New FTC rules impose severe fines on cryptocurrency influencers for fake likes and followers, and celebrity endorsements will face increased scrutiny.
The US Consumer Protection Agency has finalized guidelines to prevent fraudulent reviews, so cryptocurrency influencers who raise their social media reach with bogus followers, views, and likes risk fines.
The Federal Trade Commission (FTC) approved the new federal regulations on August 14 by a vote of 5-0 among its commissioners. The Federal Register posting of the rules will cause them to take effect sixty days later. This implies that they take effect as early as October.
Anyone who engages in the “selling or buying of fake indicators of social media influence,” such as views or followers “generated by a bot or hijacked account,” is prohibited by the regulations.
On August 14, US-based advertising attorney Rob Freund wrote on X, saying, “Everyone juicing their views, saves, plays, subs, likes, etc. through any inauthentic means violates the new rule.”
The prohibition only applies to products where the purchaser should have known or knew they were fraudulent and falsely claimed to have “influence or importance for a commercial purpose.”
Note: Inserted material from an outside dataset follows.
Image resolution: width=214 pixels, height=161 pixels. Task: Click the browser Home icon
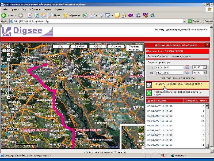coord(43,15)
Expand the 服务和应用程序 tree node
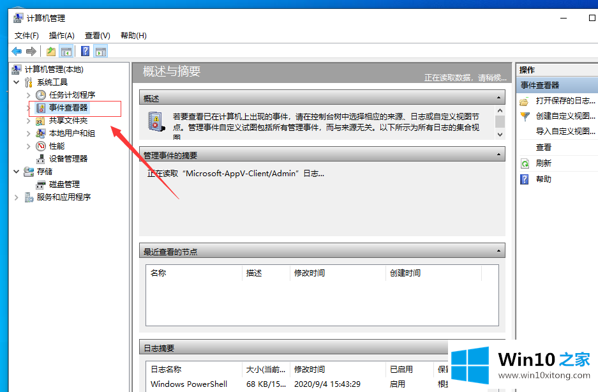Viewport: 598px width, 392px height. click(x=16, y=197)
The FTC has identified celebrity testimonials as one of the practices that violate the regulation, which also forbids creating or purchasing reviews that are artificial intelligence-faked from people who do not have “experience” with the good or service being marketed.
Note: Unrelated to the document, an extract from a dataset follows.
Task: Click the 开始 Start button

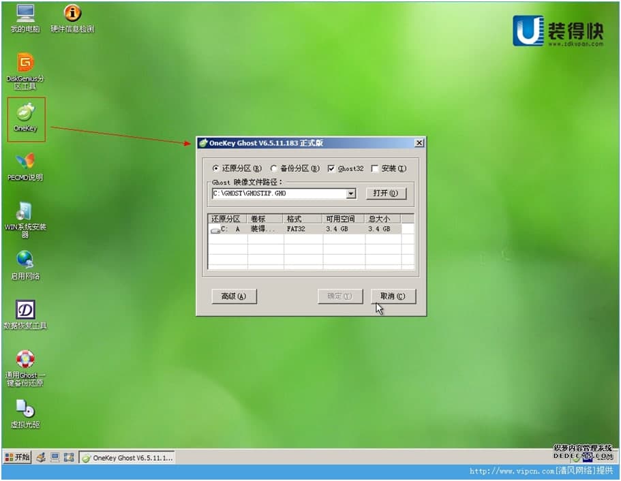Action: pos(17,457)
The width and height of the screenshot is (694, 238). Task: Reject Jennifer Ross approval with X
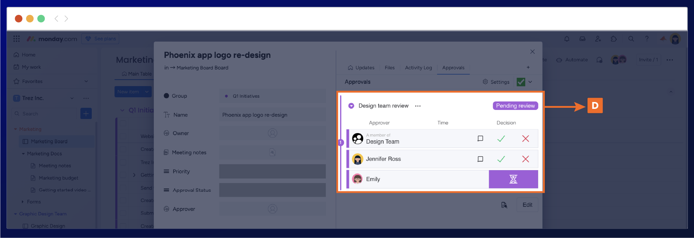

Along with new guidelines for review websites, there are no further restrictions on reviews from company insiders and the suppression of favorable and unfavorable evaluations.
Fines for breaking the new regulation might reach $50,000 for each infraction.
FTC Chair Lina Khan said, “Fake reviews not only waste people’s time and money but also pollute the marketplace and divert business away from honest competitors.”
“The final rule will protect Americans from getting cheated.”
After attempting to gain control of the fake review market for years, the FTC said in October last year that it would look for new regulations regarding phony reviews and fake boosted social metrics.